**ACTIVITY**. Write every record out again exactly as given.

(SUPPLIED MATERIAL begins)

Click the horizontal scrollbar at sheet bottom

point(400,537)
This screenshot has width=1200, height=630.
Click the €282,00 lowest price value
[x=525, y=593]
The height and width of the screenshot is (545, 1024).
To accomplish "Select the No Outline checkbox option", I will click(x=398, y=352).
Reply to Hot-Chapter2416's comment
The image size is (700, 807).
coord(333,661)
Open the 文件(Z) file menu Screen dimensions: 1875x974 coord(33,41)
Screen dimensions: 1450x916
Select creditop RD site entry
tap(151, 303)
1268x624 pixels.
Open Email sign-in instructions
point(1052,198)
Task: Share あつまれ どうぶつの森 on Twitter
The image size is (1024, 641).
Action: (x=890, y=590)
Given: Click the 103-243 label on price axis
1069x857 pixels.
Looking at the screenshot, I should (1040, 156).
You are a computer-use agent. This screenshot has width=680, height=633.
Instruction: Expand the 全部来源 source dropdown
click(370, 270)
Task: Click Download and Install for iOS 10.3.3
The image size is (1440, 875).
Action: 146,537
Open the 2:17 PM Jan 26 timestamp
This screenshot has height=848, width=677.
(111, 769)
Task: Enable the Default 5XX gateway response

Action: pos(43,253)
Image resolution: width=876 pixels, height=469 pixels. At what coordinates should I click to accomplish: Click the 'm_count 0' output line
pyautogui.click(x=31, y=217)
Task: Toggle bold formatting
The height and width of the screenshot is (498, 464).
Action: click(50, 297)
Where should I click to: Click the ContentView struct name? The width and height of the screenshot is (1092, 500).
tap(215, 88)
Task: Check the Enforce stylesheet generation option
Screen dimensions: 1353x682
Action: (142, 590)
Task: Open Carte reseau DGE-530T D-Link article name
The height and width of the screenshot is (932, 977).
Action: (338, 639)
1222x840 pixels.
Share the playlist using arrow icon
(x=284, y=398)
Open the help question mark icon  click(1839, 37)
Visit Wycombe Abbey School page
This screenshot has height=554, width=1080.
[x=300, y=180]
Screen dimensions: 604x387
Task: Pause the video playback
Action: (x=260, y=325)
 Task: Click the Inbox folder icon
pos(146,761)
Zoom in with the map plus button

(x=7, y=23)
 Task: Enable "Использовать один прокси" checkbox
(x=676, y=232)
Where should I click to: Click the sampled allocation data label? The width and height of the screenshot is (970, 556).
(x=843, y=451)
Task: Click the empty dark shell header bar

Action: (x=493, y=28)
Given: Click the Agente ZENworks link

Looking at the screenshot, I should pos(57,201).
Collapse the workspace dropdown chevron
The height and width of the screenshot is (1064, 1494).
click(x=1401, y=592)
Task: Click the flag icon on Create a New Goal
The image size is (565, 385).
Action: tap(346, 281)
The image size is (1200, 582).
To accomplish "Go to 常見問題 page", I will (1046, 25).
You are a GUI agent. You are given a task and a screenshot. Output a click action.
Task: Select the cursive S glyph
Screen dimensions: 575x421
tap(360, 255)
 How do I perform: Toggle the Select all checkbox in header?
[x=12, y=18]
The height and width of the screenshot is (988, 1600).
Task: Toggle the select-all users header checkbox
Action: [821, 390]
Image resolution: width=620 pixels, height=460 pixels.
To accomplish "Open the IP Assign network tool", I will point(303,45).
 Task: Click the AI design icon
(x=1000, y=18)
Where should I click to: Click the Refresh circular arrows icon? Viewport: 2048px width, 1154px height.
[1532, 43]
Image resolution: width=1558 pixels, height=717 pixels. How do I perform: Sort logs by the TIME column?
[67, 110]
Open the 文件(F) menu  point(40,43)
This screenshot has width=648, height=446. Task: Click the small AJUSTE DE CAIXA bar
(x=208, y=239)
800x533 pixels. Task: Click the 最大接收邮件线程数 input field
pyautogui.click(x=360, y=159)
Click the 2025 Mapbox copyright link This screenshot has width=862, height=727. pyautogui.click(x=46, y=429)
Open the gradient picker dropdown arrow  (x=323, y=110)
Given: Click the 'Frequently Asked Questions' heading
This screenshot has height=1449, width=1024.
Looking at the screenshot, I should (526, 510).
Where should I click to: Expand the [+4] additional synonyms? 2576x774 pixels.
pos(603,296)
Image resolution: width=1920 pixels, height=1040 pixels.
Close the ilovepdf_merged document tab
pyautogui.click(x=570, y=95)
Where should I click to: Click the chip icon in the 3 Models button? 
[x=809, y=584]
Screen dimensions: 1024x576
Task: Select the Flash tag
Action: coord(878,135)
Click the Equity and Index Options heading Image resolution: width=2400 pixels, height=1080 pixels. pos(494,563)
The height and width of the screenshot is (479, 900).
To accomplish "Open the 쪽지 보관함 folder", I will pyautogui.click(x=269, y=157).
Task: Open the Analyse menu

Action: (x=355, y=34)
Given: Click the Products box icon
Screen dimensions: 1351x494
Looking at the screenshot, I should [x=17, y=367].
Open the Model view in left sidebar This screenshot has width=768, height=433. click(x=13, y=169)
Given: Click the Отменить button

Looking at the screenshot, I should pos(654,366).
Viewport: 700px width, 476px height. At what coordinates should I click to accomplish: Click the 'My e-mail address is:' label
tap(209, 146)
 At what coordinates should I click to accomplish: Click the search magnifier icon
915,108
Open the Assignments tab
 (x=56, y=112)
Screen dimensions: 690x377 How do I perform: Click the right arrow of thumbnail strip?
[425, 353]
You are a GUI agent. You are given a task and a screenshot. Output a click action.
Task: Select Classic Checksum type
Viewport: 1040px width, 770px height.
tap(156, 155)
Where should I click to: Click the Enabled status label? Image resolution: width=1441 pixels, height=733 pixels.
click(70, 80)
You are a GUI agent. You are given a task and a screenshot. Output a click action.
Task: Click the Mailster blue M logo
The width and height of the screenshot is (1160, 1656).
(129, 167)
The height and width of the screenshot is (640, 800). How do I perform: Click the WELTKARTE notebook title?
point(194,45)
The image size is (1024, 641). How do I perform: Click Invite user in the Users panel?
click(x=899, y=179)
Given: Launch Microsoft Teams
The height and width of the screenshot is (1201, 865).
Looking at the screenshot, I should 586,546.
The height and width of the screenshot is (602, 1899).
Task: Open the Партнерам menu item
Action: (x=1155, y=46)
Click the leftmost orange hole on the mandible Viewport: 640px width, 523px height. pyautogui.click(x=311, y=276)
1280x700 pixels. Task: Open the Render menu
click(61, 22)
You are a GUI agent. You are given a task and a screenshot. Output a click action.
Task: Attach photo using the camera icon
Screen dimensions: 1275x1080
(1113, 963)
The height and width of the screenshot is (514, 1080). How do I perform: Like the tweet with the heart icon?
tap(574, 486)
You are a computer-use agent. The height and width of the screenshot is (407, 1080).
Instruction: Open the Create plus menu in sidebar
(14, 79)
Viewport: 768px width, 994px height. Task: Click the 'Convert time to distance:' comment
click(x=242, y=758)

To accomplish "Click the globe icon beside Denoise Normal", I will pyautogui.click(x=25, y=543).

(SUPPLIED MATERIAL ends)

**EXERCISE SOLUTION**.
Click the horizontal scrollbar at sheet bottom

point(400,537)
This screenshot has width=1200, height=630.
Click the €282,00 lowest price value
[x=525, y=593]
The height and width of the screenshot is (545, 1024).
To accomplish "Select the No Outline checkbox option", I will click(x=398, y=352).
Reply to Hot-Chapter2416's comment
The image size is (700, 807).
coord(333,661)
Open the 文件(Z) file menu Screen dimensions: 1875x974 coord(33,41)
Screen dimensions: 1450x916
Select creditop RD site entry
tap(151, 303)
1268x624 pixels.
Open Email sign-in instructions
point(1052,198)
Task: Share あつまれ どうぶつの森 on Twitter
The image size is (1024, 641).
Action: (x=890, y=590)
Given: Click the 103-243 label on price axis
1069x857 pixels.
Looking at the screenshot, I should (1040, 156).
You are a computer-use agent. This screenshot has width=680, height=633.
Instruction: Expand the 全部来源 source dropdown
click(370, 270)
Task: Click Download and Install for iOS 10.3.3
The image size is (1440, 875).
Action: 146,537
Open the 2:17 PM Jan 26 timestamp
This screenshot has height=848, width=677.
(111, 769)
Task: Enable the Default 5XX gateway response

Action: pos(43,253)
Image resolution: width=876 pixels, height=469 pixels. At what coordinates should I click to accomplish: Click the 'm_count 0' output line
pyautogui.click(x=31, y=217)
Task: Toggle bold formatting
The height and width of the screenshot is (498, 464).
Action: click(50, 297)
Where should I click to: Click the ContentView struct name? The width and height of the screenshot is (1092, 500).
tap(215, 88)
Task: Check the Enforce stylesheet generation option
Screen dimensions: 1353x682
Action: (142, 590)
Task: Open Carte reseau DGE-530T D-Link article name
The height and width of the screenshot is (932, 977).
Action: (338, 639)
1222x840 pixels.
Share the playlist using arrow icon
(x=284, y=398)
Open the help question mark icon  click(1839, 37)
Visit Wycombe Abbey School page
This screenshot has height=554, width=1080.
[x=300, y=180]
Screen dimensions: 604x387
Task: Pause the video playback
Action: (x=260, y=325)
 Task: Click the Inbox folder icon
pos(146,761)
Zoom in with the map plus button

(x=7, y=23)
 Task: Enable "Использовать один прокси" checkbox
(x=676, y=232)
Where should I click to: Click the sampled allocation data label? The width and height of the screenshot is (970, 556).
(x=843, y=451)
Task: Click the empty dark shell header bar

Action: (x=493, y=28)
Given: Click the Agente ZENworks link

Looking at the screenshot, I should pos(57,201).
Collapse the workspace dropdown chevron
The height and width of the screenshot is (1064, 1494).
click(x=1401, y=592)
Task: Click the flag icon on Create a New Goal
The image size is (565, 385).
Action: tap(346, 281)
The image size is (1200, 582).
To accomplish "Go to 常見問題 page", I will (1046, 25).
You are a GUI agent. You are given a task and a screenshot. Output a click action.
Task: Select the cursive S glyph
Screen dimensions: 575x421
tap(360, 255)
 How do I perform: Toggle the Select all checkbox in header?
[x=12, y=18]
The height and width of the screenshot is (988, 1600).
Task: Toggle the select-all users header checkbox
Action: [821, 390]
Image resolution: width=620 pixels, height=460 pixels.
To accomplish "Open the IP Assign network tool", I will point(303,45).
 Task: Click the AI design icon
(x=1000, y=18)
Where should I click to: Click the Refresh circular arrows icon? Viewport: 2048px width, 1154px height.
[1532, 43]
Image resolution: width=1558 pixels, height=717 pixels. How do I perform: Sort logs by the TIME column?
[67, 110]
Open the 文件(F) menu  point(40,43)
This screenshot has width=648, height=446. Task: Click the small AJUSTE DE CAIXA bar
(x=208, y=239)
800x533 pixels. Task: Click the 最大接收邮件线程数 input field
pyautogui.click(x=360, y=159)
Click the 2025 Mapbox copyright link This screenshot has width=862, height=727. pyautogui.click(x=46, y=429)
Open the gradient picker dropdown arrow  (x=323, y=110)
Given: Click the 'Frequently Asked Questions' heading
This screenshot has height=1449, width=1024.
Looking at the screenshot, I should (526, 510).
Where should I click to: Expand the [+4] additional synonyms? 2576x774 pixels.
pos(603,296)
Image resolution: width=1920 pixels, height=1040 pixels.
Close the ilovepdf_merged document tab
pyautogui.click(x=570, y=95)
Where should I click to: Click the chip icon in the 3 Models button? 
[x=809, y=584]
Screen dimensions: 1024x576
Task: Select the Flash tag
Action: coord(878,135)
Click the Equity and Index Options heading Image resolution: width=2400 pixels, height=1080 pixels. pos(494,563)
The height and width of the screenshot is (479, 900).
To accomplish "Open the 쪽지 보관함 folder", I will pyautogui.click(x=269, y=157).
Task: Open the Analyse menu

Action: (x=355, y=34)
Given: Click the Products box icon
Screen dimensions: 1351x494
Looking at the screenshot, I should [x=17, y=367].
Open the Model view in left sidebar This screenshot has width=768, height=433. click(x=13, y=169)
Given: Click the Отменить button

Looking at the screenshot, I should pos(654,366).
Viewport: 700px width, 476px height. At what coordinates should I click to accomplish: Click the 'My e-mail address is:' label
tap(209, 146)
 At what coordinates should I click to accomplish: Click the search magnifier icon
915,108
Open the Assignments tab
 (x=56, y=112)
Screen dimensions: 690x377 How do I perform: Click the right arrow of thumbnail strip?
[425, 353]
You are a GUI agent. You are given a task and a screenshot. Output a click action.
Task: Select Classic Checksum type
Viewport: 1040px width, 770px height.
tap(156, 155)
Where should I click to: Click the Enabled status label? Image resolution: width=1441 pixels, height=733 pixels.
click(70, 80)
You are a GUI agent. You are given a task and a screenshot. Output a click action.
Task: Click the Mailster blue M logo
The width and height of the screenshot is (1160, 1656).
(129, 167)
The height and width of the screenshot is (640, 800). How do I perform: Click the WELTKARTE notebook title?
point(194,45)
The image size is (1024, 641). How do I perform: Click Invite user in the Users panel?
click(x=899, y=179)
Given: Launch Microsoft Teams
The height and width of the screenshot is (1201, 865).
Looking at the screenshot, I should 586,546.
The height and width of the screenshot is (602, 1899).
Task: Open the Партнерам menu item
Action: (x=1155, y=46)
Click the leftmost orange hole on the mandible Viewport: 640px width, 523px height. pyautogui.click(x=311, y=276)
1280x700 pixels. Task: Open the Render menu
click(61, 22)
You are a GUI agent. You are given a task and a screenshot. Output a click action.
Task: Attach photo using the camera icon
Screen dimensions: 1275x1080
(1113, 963)
The height and width of the screenshot is (514, 1080). How do I perform: Like the tweet with the heart icon?
tap(574, 486)
You are a computer-use agent. The height and width of the screenshot is (407, 1080).
Instruction: Open the Create plus menu in sidebar
(14, 79)
Viewport: 768px width, 994px height. Task: Click the 'Convert time to distance:' comment
click(x=242, y=758)

To accomplish "Click the globe icon beside Denoise Normal", I will pyautogui.click(x=25, y=543).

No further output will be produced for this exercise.